The government’s renewed interest in fossil fuels is evident throughout the UK’s energy plan, with passages like “we remain absolutely committed to maximising the vital production of UK oil and gas as the North Sea basin declines.”
A continued interest in fossil fuels was reflected in the UK Chancellor Jeremy Hunt’s recent budget announcement, which included a £20 billion package for carbon capture and storage (CCS) to store between 20 million and 30 million tonnes of CO2 per year by 2030.
Carbon capture and storage
(CCS) is the process of capturing carbon dioxide emissions as they are produced and putting them into underground storage. The technology has been recognised as a key lever in limiting global temperatures by helping industries like aviation, agriculture, shipping, and industrial processes to offset their remaining emissions on the path to net zero. However, CCS is currently unscalable, expensive, and can serve as a means for companies to take advantage of offsets rather than focusing on reducing emissions at the source.

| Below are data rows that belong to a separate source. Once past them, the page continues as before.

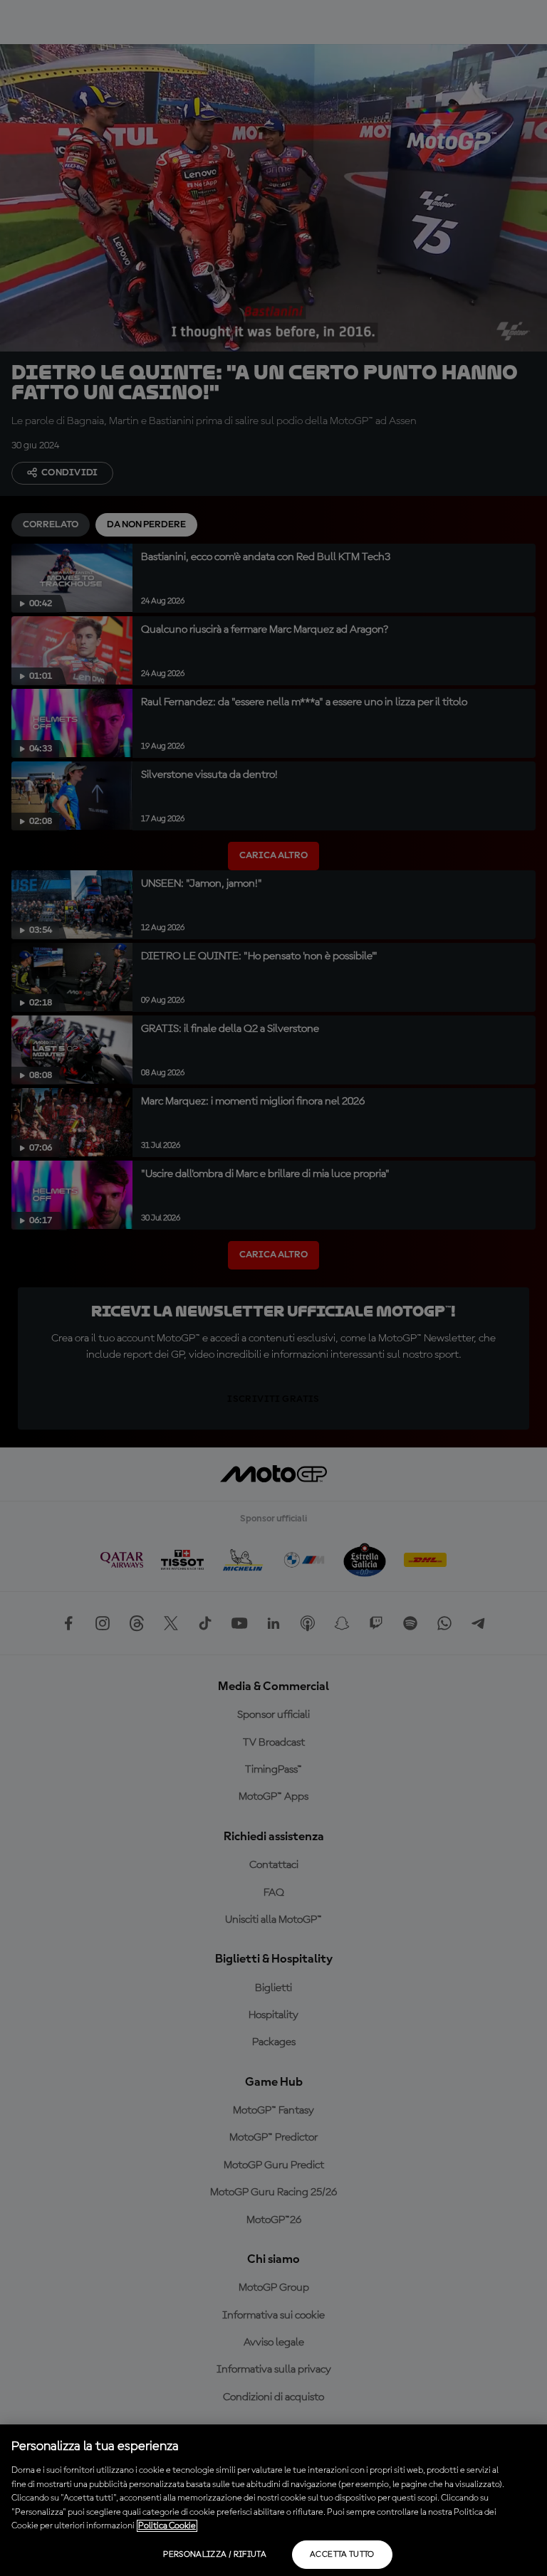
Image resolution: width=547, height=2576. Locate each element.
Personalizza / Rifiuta (214, 2554)
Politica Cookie (167, 2525)
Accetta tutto (342, 2554)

For example, British multinational oil and gas company BP has recently announced they will help develop one of the UK’s leading carbon capture projects as the Government hopes to accelerate the development of the technology in its push for its 2050 net zero targets through its Powering up Britain plan.
The oil and gas giant is paying an undisclosed sum for a 40pc stake in the Viking CCS project owned by its North Sea rival Harbour Energy. The project will take carbon dioxide emitted from factories in the Humber region and stash it in empty gas fields under the southern North Sea.
Harbour aims to store up to 10 million tonnes of carbon dioxide per year by 2030, which is around a third of the Government’s national target.
The UK’s carbon capture-heavy plan comes shortly after the Climate Change Committee, the government’s climate adviser, described the UK as “strikingly unprepared for climate change.”